• [Your assignment] Repeat every record exactly as given.

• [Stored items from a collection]
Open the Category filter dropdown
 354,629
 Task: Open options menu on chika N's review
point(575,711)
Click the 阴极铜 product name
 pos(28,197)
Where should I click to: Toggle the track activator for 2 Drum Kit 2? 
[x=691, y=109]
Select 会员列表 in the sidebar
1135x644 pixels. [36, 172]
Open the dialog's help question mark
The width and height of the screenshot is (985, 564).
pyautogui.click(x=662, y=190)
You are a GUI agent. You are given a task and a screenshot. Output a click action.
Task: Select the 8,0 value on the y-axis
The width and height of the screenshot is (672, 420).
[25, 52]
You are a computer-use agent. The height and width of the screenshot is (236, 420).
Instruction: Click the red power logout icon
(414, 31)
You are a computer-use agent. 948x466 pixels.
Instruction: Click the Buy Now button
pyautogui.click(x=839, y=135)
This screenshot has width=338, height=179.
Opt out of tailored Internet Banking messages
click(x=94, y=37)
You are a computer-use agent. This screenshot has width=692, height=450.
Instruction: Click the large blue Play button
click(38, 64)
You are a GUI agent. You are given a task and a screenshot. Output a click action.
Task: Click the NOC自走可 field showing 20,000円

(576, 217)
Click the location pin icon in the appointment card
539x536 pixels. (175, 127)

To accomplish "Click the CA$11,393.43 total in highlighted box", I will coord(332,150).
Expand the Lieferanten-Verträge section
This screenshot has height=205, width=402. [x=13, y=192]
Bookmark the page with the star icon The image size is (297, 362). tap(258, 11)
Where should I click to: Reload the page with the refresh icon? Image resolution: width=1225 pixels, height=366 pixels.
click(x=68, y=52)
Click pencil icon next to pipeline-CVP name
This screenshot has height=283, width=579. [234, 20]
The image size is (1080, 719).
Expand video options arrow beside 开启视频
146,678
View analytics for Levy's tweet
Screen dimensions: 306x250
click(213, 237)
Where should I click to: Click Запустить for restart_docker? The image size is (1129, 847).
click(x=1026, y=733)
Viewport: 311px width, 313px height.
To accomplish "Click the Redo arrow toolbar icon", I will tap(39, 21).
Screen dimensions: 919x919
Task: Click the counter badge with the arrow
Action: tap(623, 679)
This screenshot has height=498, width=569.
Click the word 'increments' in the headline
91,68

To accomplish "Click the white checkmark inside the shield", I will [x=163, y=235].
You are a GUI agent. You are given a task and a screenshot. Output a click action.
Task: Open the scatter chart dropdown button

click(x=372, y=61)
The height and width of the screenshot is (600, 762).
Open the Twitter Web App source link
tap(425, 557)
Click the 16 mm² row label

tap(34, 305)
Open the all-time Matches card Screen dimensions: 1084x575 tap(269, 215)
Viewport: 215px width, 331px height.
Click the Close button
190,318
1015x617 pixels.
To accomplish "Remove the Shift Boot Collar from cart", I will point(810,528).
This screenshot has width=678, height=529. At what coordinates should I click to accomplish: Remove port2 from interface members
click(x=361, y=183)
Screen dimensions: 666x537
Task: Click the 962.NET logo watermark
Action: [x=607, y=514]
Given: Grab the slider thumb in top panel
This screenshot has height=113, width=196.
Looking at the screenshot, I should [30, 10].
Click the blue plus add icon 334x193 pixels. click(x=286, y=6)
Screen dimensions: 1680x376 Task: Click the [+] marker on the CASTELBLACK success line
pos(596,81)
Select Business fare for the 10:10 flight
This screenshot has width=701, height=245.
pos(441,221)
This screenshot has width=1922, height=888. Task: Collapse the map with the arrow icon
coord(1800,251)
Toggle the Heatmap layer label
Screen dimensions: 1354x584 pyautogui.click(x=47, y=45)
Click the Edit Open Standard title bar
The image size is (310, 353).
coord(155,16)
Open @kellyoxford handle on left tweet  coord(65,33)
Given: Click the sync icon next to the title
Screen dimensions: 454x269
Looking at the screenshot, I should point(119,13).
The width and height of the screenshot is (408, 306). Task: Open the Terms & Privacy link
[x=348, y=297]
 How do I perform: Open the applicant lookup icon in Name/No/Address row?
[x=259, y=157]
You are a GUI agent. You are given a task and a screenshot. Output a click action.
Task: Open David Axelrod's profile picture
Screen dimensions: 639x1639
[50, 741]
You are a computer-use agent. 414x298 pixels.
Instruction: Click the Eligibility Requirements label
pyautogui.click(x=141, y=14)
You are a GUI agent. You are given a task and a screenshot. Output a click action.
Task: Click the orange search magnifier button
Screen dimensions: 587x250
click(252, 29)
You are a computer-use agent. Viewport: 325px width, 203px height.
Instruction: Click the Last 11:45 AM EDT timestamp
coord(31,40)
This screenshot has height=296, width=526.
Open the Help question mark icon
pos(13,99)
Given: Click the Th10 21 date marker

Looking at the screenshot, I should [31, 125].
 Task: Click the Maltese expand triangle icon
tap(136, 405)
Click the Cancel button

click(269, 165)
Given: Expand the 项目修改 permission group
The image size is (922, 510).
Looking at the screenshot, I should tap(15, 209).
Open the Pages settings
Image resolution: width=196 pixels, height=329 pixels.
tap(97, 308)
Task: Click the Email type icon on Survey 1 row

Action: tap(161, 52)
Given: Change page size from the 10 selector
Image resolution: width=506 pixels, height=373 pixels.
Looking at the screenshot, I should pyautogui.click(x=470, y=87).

• [Response to the exercise]
Open the Category filter dropdown
 354,629
 Task: Open options menu on chika N's review
point(575,711)
Click the 阴极铜 product name
 pos(28,197)
Where should I click to: Toggle the track activator for 2 Drum Kit 2? 
[x=691, y=109]
Select 会员列表 in the sidebar
1135x644 pixels. [36, 172]
Open the dialog's help question mark
The width and height of the screenshot is (985, 564).
pyautogui.click(x=662, y=190)
You are a GUI agent. You are given a task and a screenshot. Output a click action.
Task: Select the 8,0 value on the y-axis
The width and height of the screenshot is (672, 420).
[25, 52]
You are a computer-use agent. The height and width of the screenshot is (236, 420).
Instruction: Click the red power logout icon
(414, 31)
You are a computer-use agent. 948x466 pixels.
Instruction: Click the Buy Now button
pyautogui.click(x=839, y=135)
This screenshot has width=338, height=179.
Opt out of tailored Internet Banking messages
click(x=94, y=37)
You are a computer-use agent. This screenshot has width=692, height=450.
Instruction: Click the large blue Play button
click(38, 64)
You are a GUI agent. You are given a task and a screenshot. Output a click action.
Task: Click the NOC自走可 field showing 20,000円

(576, 217)
Click the location pin icon in the appointment card
539x536 pixels. (175, 127)

To accomplish "Click the CA$11,393.43 total in highlighted box", I will coord(332,150).
Expand the Lieferanten-Verträge section
This screenshot has height=205, width=402. [x=13, y=192]
Bookmark the page with the star icon The image size is (297, 362). tap(258, 11)
Where should I click to: Reload the page with the refresh icon? Image resolution: width=1225 pixels, height=366 pixels.
click(x=68, y=52)
Click pencil icon next to pipeline-CVP name
This screenshot has height=283, width=579. [234, 20]
The image size is (1080, 719).
Expand video options arrow beside 开启视频
146,678
View analytics for Levy's tweet
Screen dimensions: 306x250
click(213, 237)
Where should I click to: Click Запустить for restart_docker? The image size is (1129, 847).
click(x=1026, y=733)
Viewport: 311px width, 313px height.
To accomplish "Click the Redo arrow toolbar icon", I will tap(39, 21).
Screen dimensions: 919x919
Task: Click the counter badge with the arrow
Action: tap(623, 679)
This screenshot has height=498, width=569.
Click the word 'increments' in the headline
91,68

To accomplish "Click the white checkmark inside the shield", I will [x=163, y=235].
You are a GUI agent. You are given a task and a screenshot. Output a click action.
Task: Open the scatter chart dropdown button

click(x=372, y=61)
The height and width of the screenshot is (600, 762).
Open the Twitter Web App source link
tap(425, 557)
Click the 16 mm² row label

tap(34, 305)
Open the all-time Matches card Screen dimensions: 1084x575 tap(269, 215)
Viewport: 215px width, 331px height.
Click the Close button
190,318
1015x617 pixels.
To accomplish "Remove the Shift Boot Collar from cart", I will point(810,528).
This screenshot has width=678, height=529. At what coordinates should I click to accomplish: Remove port2 from interface members
click(x=361, y=183)
Screen dimensions: 666x537
Task: Click the 962.NET logo watermark
Action: [x=607, y=514]
Given: Grab the slider thumb in top panel
This screenshot has height=113, width=196.
Looking at the screenshot, I should [30, 10].
Click the blue plus add icon 334x193 pixels. click(x=286, y=6)
Screen dimensions: 1680x376 Task: Click the [+] marker on the CASTELBLACK success line
pos(596,81)
Select Business fare for the 10:10 flight
This screenshot has width=701, height=245.
pos(441,221)
This screenshot has width=1922, height=888. Task: Collapse the map with the arrow icon
coord(1800,251)
Toggle the Heatmap layer label
Screen dimensions: 1354x584 pyautogui.click(x=47, y=45)
Click the Edit Open Standard title bar
The image size is (310, 353).
coord(155,16)
Open @kellyoxford handle on left tweet  coord(65,33)
Given: Click the sync icon next to the title
Screen dimensions: 454x269
Looking at the screenshot, I should point(119,13).
The width and height of the screenshot is (408, 306). Task: Open the Terms & Privacy link
[x=348, y=297]
 How do I perform: Open the applicant lookup icon in Name/No/Address row?
[x=259, y=157]
You are a GUI agent. You are given a task and a screenshot. Output a click action.
Task: Open David Axelrod's profile picture
Screen dimensions: 639x1639
[50, 741]
You are a computer-use agent. 414x298 pixels.
Instruction: Click the Eligibility Requirements label
pyautogui.click(x=141, y=14)
You are a GUI agent. You are given a task and a screenshot. Output a click action.
Task: Click the orange search magnifier button
Screen dimensions: 587x250
click(252, 29)
You are a computer-use agent. Viewport: 325px width, 203px height.
Instruction: Click the Last 11:45 AM EDT timestamp
coord(31,40)
This screenshot has height=296, width=526.
Open the Help question mark icon
pos(13,99)
Given: Click the Th10 21 date marker

Looking at the screenshot, I should [31, 125].
 Task: Click the Maltese expand triangle icon
tap(136, 405)
Click the Cancel button

click(269, 165)
Given: Expand the 项目修改 permission group
The image size is (922, 510).
Looking at the screenshot, I should tap(15, 209).
Open the Pages settings
Image resolution: width=196 pixels, height=329 pixels.
tap(97, 308)
Task: Click the Email type icon on Survey 1 row

Action: tap(161, 52)
Given: Change page size from the 10 selector
Image resolution: width=506 pixels, height=373 pixels.
Looking at the screenshot, I should pyautogui.click(x=470, y=87).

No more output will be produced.